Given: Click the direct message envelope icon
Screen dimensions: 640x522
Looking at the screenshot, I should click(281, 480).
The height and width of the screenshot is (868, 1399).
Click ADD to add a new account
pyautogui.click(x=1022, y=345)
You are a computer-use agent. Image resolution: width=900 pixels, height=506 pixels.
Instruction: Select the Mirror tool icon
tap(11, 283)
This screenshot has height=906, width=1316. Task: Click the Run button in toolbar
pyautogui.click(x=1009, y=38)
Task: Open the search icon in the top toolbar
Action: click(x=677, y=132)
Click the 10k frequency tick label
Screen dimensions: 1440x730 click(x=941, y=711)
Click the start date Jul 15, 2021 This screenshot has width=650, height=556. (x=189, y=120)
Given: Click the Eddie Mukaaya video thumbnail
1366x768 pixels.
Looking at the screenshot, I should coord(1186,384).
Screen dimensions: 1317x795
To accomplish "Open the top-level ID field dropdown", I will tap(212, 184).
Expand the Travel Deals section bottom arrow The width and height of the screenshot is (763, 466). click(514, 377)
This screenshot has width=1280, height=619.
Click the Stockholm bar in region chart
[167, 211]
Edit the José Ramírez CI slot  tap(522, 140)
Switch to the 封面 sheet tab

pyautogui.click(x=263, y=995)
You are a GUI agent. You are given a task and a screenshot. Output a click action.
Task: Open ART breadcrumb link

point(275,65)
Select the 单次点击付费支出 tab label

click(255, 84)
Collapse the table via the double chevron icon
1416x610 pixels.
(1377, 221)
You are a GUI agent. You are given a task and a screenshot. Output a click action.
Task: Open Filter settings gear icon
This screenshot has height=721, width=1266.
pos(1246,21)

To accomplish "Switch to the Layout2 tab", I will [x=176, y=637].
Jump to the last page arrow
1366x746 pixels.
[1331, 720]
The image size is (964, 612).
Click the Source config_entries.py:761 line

........

- _Problem to solve_
Retype the data. Every line must match the original exactly.

- _Completed task_
Given: Click the direct message envelope icon
Screen dimensions: 640x522
Looking at the screenshot, I should click(281, 480).
The height and width of the screenshot is (868, 1399).
Click ADD to add a new account
pyautogui.click(x=1022, y=345)
You are a computer-use agent. Image resolution: width=900 pixels, height=506 pixels.
Instruction: Select the Mirror tool icon
tap(11, 283)
This screenshot has height=906, width=1316. Task: Click the Run button in toolbar
pyautogui.click(x=1009, y=38)
Task: Open the search icon in the top toolbar
Action: click(x=677, y=132)
Click the 10k frequency tick label
Screen dimensions: 1440x730 click(x=941, y=711)
Click the start date Jul 15, 2021 This screenshot has width=650, height=556. (x=189, y=120)
Given: Click the Eddie Mukaaya video thumbnail
1366x768 pixels.
Looking at the screenshot, I should coord(1186,384).
Screen dimensions: 1317x795
To accomplish "Open the top-level ID field dropdown", I will tap(212, 184).
Expand the Travel Deals section bottom arrow The width and height of the screenshot is (763, 466). click(514, 377)
This screenshot has width=1280, height=619.
Click the Stockholm bar in region chart
[167, 211]
Edit the José Ramírez CI slot  tap(522, 140)
Switch to the 封面 sheet tab

pyautogui.click(x=263, y=995)
You are a GUI agent. You are given a task and a screenshot. Output a click action.
Task: Open ART breadcrumb link

point(275,65)
Select the 单次点击付费支出 tab label

click(255, 84)
Collapse the table via the double chevron icon
1416x610 pixels.
(1377, 221)
You are a GUI agent. You are given a task and a screenshot. Output a click action.
Task: Open Filter settings gear icon
This screenshot has height=721, width=1266.
pos(1246,21)

To accomplish "Switch to the Layout2 tab", I will [x=176, y=637].
Jump to the last page arrow
1366x746 pixels.
[1331, 720]
The image size is (964, 612).
Click the Source config_entries.py:761 line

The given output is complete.